> **EXERCISE DIRECTIONS**
Transcribe word for word the section of the records below that opens with the line containing "Image resolution: width=1568" and closes with the line containing "Given: Expand the"; drop every picture.

> **INFORMATION GIVEN**

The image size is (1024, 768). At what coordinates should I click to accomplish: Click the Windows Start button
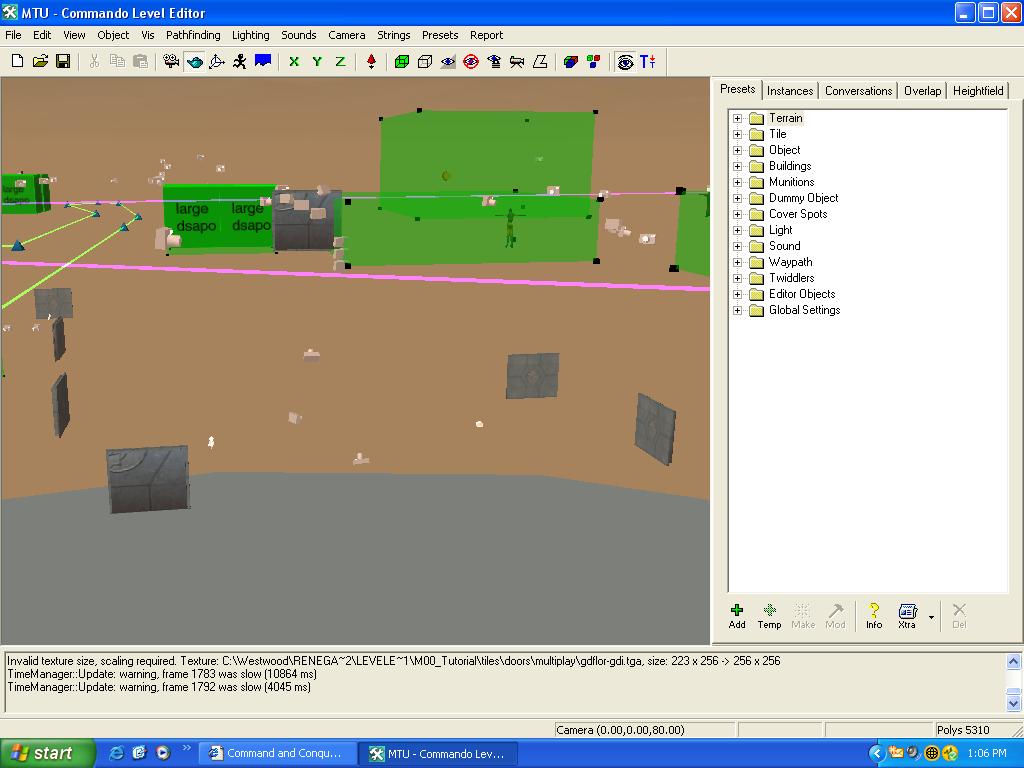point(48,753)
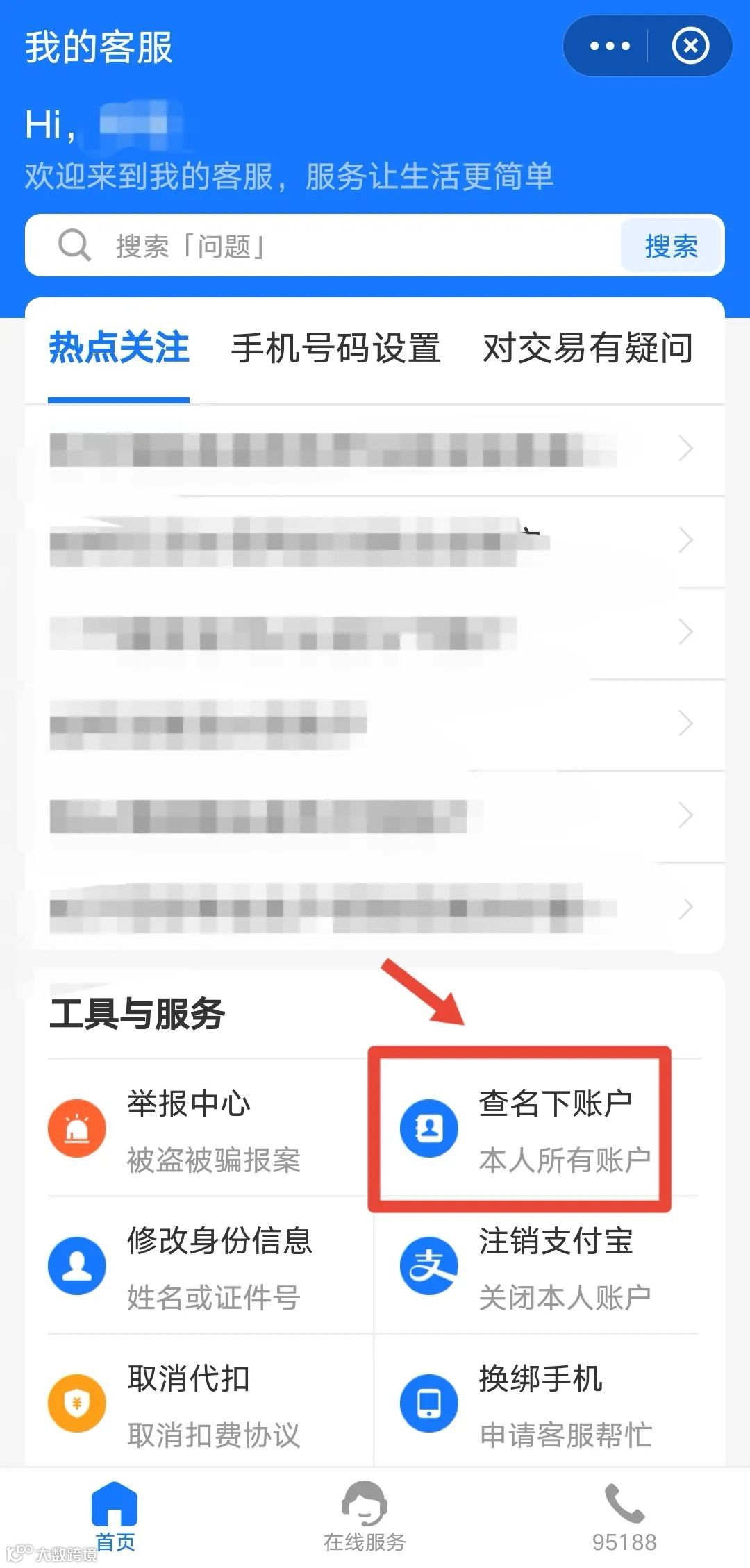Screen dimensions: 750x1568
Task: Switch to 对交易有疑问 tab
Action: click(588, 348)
* * *
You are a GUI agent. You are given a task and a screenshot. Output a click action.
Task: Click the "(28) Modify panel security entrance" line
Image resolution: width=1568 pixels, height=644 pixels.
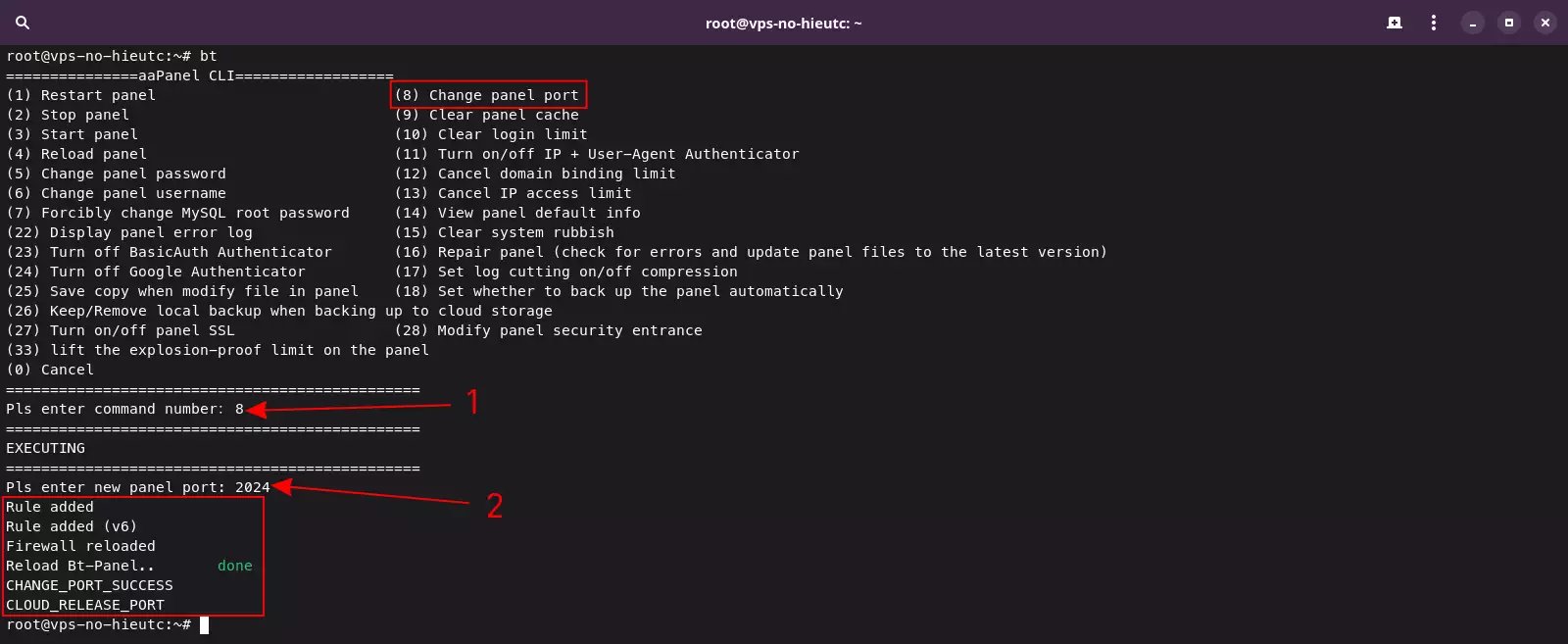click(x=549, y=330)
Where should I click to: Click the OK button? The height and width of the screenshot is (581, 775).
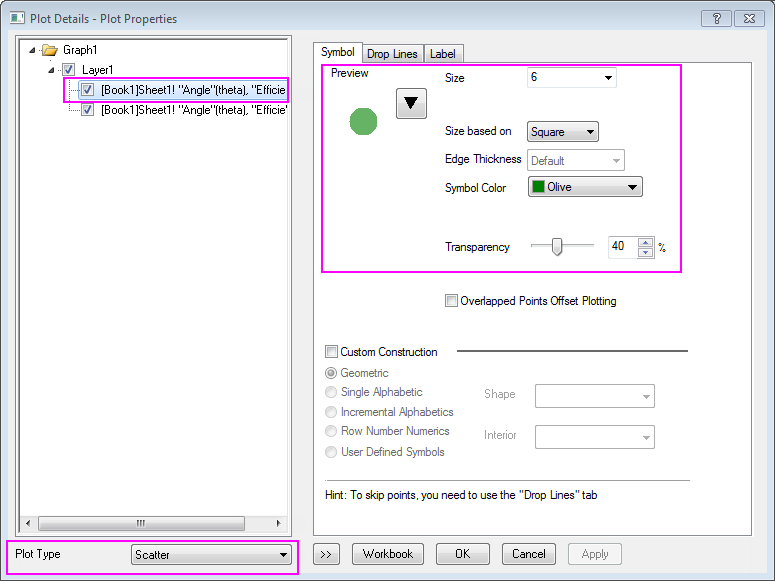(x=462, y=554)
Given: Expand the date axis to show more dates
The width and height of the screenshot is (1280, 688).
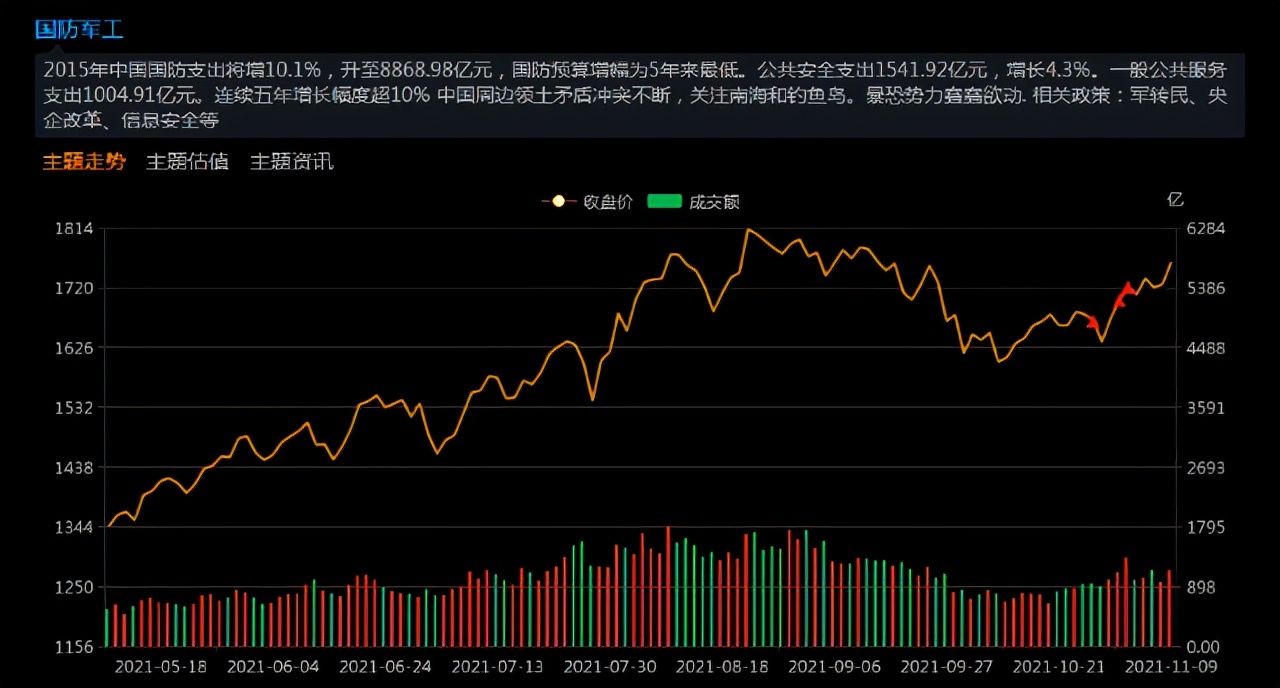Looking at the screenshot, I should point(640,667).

> **OUTPUT BELOW**
Image resolution: width=1568 pixels, height=644 pixels.
click(x=549, y=330)
Where should I click to: Click the OK button? The height and width of the screenshot is (581, 775).
(x=462, y=554)
Given: Expand the date axis to show more dates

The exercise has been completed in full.